O fato político mais relevante desses últimos dias não foi a
revelação das propinas recebidas pelo interino e seu ministro das
relações exteriores. Apesar do desdém da mídia nativa - manipuladora e
venal -, o acontecimento mais importante, repleto de sentidos e
significados, ocorreu na abertura dos jogos olímpicos, na última
sexta-feira (05/08). Aos olhos do mundo, o golpe apareceu retumbante não
nas vaias ao interino, mas na absoluta ausência de chefes de estado e
de governo na cerimônia, no Maracanã (veja também aqui).

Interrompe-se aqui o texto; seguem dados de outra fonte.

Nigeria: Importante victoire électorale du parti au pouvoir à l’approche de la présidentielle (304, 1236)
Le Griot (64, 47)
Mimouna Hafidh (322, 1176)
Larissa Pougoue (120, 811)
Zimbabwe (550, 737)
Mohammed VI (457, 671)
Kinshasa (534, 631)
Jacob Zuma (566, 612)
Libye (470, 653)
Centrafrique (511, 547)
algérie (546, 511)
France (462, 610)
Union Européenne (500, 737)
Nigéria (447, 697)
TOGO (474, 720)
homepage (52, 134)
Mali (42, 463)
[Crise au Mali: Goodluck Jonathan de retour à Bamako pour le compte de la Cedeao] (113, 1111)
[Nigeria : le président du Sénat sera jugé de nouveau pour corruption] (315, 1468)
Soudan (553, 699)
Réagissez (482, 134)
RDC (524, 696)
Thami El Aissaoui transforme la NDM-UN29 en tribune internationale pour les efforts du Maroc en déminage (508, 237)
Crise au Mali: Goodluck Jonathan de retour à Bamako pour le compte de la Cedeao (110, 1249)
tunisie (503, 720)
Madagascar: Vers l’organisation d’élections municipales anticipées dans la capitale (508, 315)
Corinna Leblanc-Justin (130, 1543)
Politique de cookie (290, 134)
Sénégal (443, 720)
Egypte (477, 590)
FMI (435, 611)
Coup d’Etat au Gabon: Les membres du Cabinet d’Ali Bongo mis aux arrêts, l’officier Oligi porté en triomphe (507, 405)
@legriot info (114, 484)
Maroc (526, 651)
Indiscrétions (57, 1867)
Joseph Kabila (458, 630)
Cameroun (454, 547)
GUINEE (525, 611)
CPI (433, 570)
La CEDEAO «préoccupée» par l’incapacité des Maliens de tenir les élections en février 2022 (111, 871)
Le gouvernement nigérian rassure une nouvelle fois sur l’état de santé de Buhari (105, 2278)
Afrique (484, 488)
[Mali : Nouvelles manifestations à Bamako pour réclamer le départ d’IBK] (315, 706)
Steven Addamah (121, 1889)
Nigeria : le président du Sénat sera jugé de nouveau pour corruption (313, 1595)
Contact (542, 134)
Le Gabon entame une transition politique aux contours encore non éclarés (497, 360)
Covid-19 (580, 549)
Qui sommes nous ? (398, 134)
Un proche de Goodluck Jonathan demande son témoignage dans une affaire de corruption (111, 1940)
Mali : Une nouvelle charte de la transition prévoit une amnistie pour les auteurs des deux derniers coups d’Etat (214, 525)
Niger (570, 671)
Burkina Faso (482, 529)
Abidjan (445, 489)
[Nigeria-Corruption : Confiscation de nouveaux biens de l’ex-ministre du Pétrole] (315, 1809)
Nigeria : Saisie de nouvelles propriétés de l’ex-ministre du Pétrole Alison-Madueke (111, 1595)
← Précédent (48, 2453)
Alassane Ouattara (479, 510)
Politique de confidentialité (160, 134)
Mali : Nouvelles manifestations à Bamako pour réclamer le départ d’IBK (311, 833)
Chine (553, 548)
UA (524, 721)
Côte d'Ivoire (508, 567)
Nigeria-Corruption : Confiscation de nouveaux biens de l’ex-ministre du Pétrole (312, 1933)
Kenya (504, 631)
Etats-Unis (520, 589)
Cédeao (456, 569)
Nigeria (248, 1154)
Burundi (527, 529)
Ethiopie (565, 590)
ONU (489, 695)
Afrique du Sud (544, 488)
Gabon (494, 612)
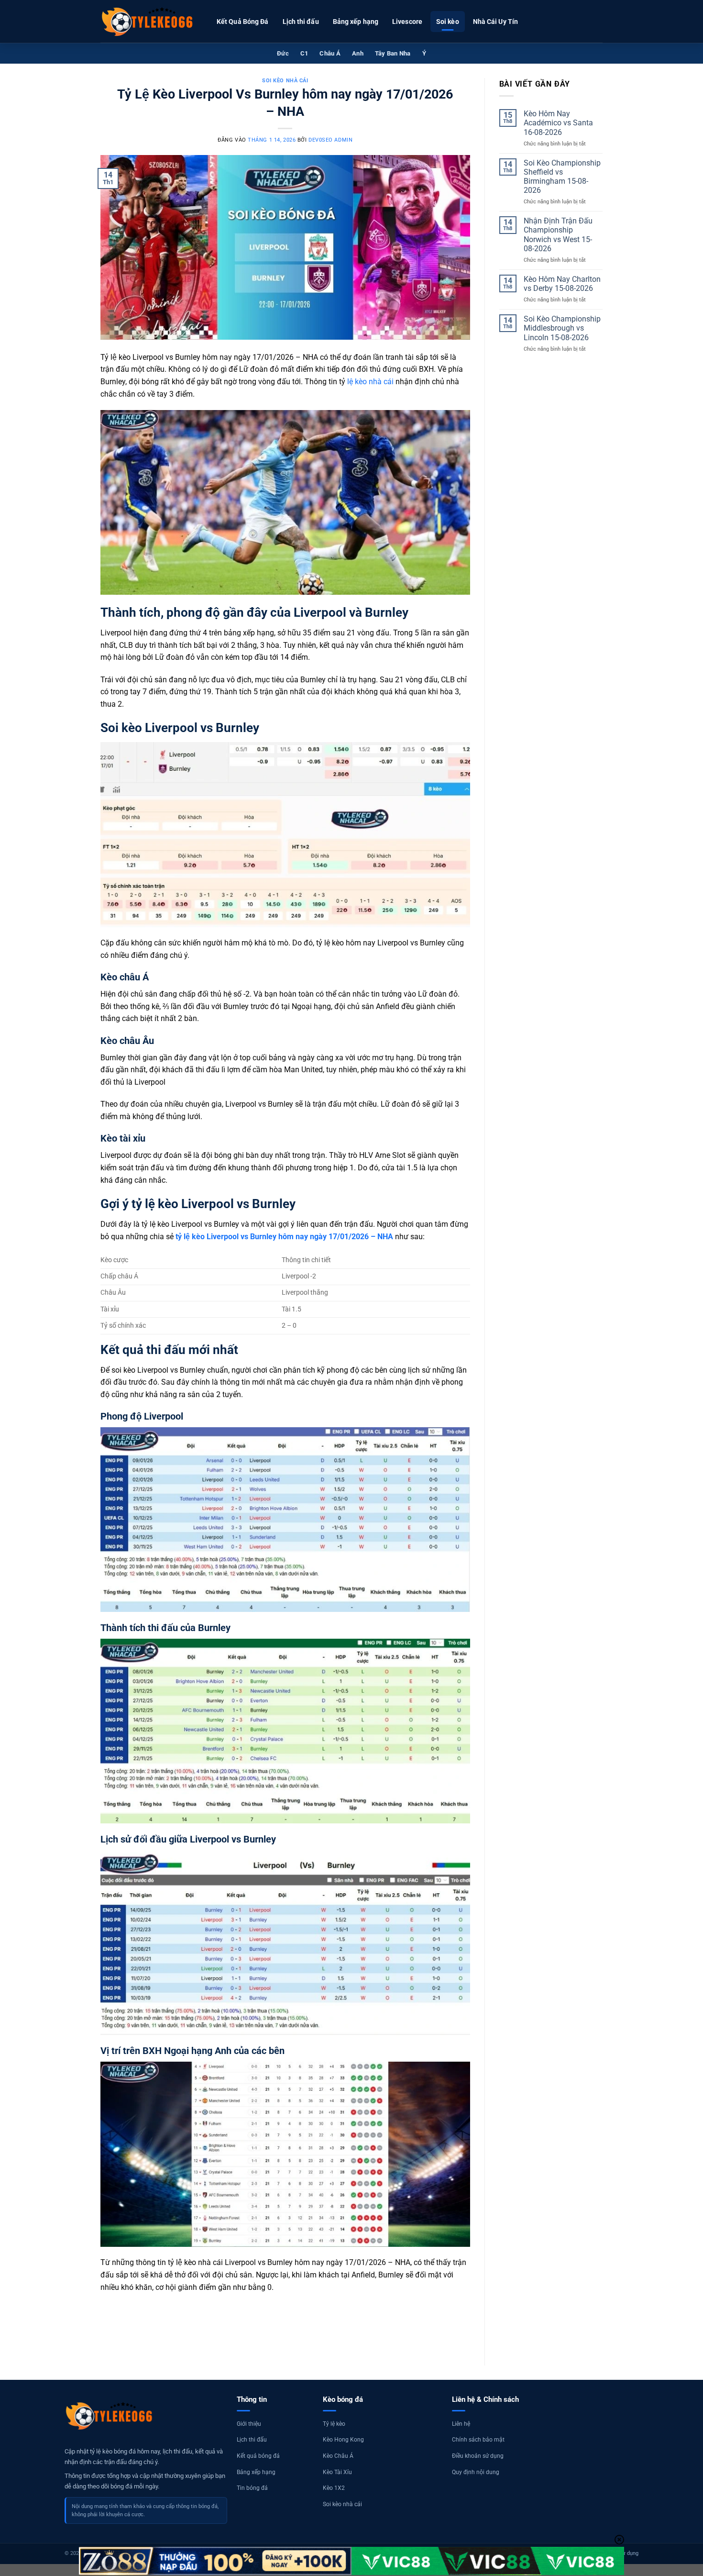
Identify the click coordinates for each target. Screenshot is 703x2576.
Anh (357, 53)
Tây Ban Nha (393, 53)
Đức (283, 53)
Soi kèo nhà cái (285, 81)
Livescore (407, 21)
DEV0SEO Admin (330, 140)
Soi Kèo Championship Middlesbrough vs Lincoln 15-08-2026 (562, 328)
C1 (304, 53)
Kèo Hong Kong (343, 2439)
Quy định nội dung (475, 2472)
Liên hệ (461, 2424)
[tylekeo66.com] (148, 21)
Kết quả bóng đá (258, 2456)
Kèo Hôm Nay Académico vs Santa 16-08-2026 (558, 122)
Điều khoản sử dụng (478, 2456)
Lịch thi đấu (301, 21)
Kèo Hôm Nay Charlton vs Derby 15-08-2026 (562, 284)
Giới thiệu (249, 2424)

A disputa pela narrativa do golpe foi abafada violentamente no
país. A coalização golpista - envolvendo líderes políticos, o
Parlamento, a mídia, parte do empresariado, do judiciário e dos setores
retrógrados da classe média - tentou a todo o custo impedir que os
brasileiros percebessem o golpe à democracia, travestido no processo de
impedimento de Dilma Rousseff. Pesquisas de opinião já comprovavam, na
semana anterior, que o povo não engoliu o engodo. A rejeição ao governo
de plantão é colossal.
Mas a prova dos nove seria a recepção da comunidade internacional
ao governo interino. Apesar dos esforços do Itamaraty em relativizar a
possível ausência de líderes, muitos sinais externos já evidenciavam a
rejeição dos democratas de todos os países a Temer e seu gabinete.
Mas a reportagem do jornalista Jamil Chade do Estadão (aqui)
caiu como um torpedo na cabeça dos golpistas. O repórter, único a
adentrar na área reservada às autoridades internacionais, constatou a
derrota colossal, vergonhosa, estupenda do interino, seu chanceler e seu
governo. Somente 18 chefes de estado presentes. Alguns, como Hollande,
vieram para cumprir protocolo, porque a França tem interesse em sediar
os jogos olímpicos no futuro. Outros, porque são membros do Comitê
Olímpico Internacional. Os poucos presentes eram de países sem
relevância no concerto das Nações. A ausência dos líderes dos BRICS, por
exemplo, deixa claro o estrago que um golpe provoca nas relações
internacionais. Da América Latina, nossos vizinhos, somente o argentino
Macri, cujo governo retrógrado, conservador, autoritário e entreguista
comunga com a turma do governo de plantão no país.
E como se não bastasse tamanho desdém da comunidade internacional,
os poucos líderes presentes evitaram se encontrar com Temer. E mais:
para a humilhação final e apoteótica, como um tiro de misericórdia,
autoridades convidadas a ocuparem a área reservada ao presidente
interino recusaram a “honraria”. Segundo o jornalista que descreveu a
constrangedora cena, “o governo brasileiro tentou convidar os poucos
líderes a ficar no principal camarote, ao lado de Michel Temer,
presidente interino. Sem sucesso, o local foi preenchido por diversos
ministros do governo e autoridades municipais e do governo do
estado. Antes mesmo de terminar o evento e logo depois do desfile da
delegação da França, o presidente François Hollande deixou o Maracanã, à
francesa”.
Hollande saindo à francesa. Um tapa na cara seria menos dolorido...
A foto do interino na abertura, solitário e desconcertado, sendo
ladeado pelos amigos da empreitada golpista, mostrava o isolamento do
governante de plantão...
Esse acontecimento, ignorado pela emissora oficial do golpe e pela
mídia nativa e que só foi revelado pela reportagem do Estadão, por
incrível que pareça, não deixa nenhuma dúvida. Os democratas que estão
lutando em prol da democracia no país ganharam a narrativa acerca do
golpe. Independentemente do resultado da votação do impeachment pelo
Senado - o jogo jogado de políticos interesseiros que envergonham
qualquer Nação -, a posteridade saberá o que ocorreu neste país quando
uma turba tomou de assalto o poder, à revelia da deliberação popular.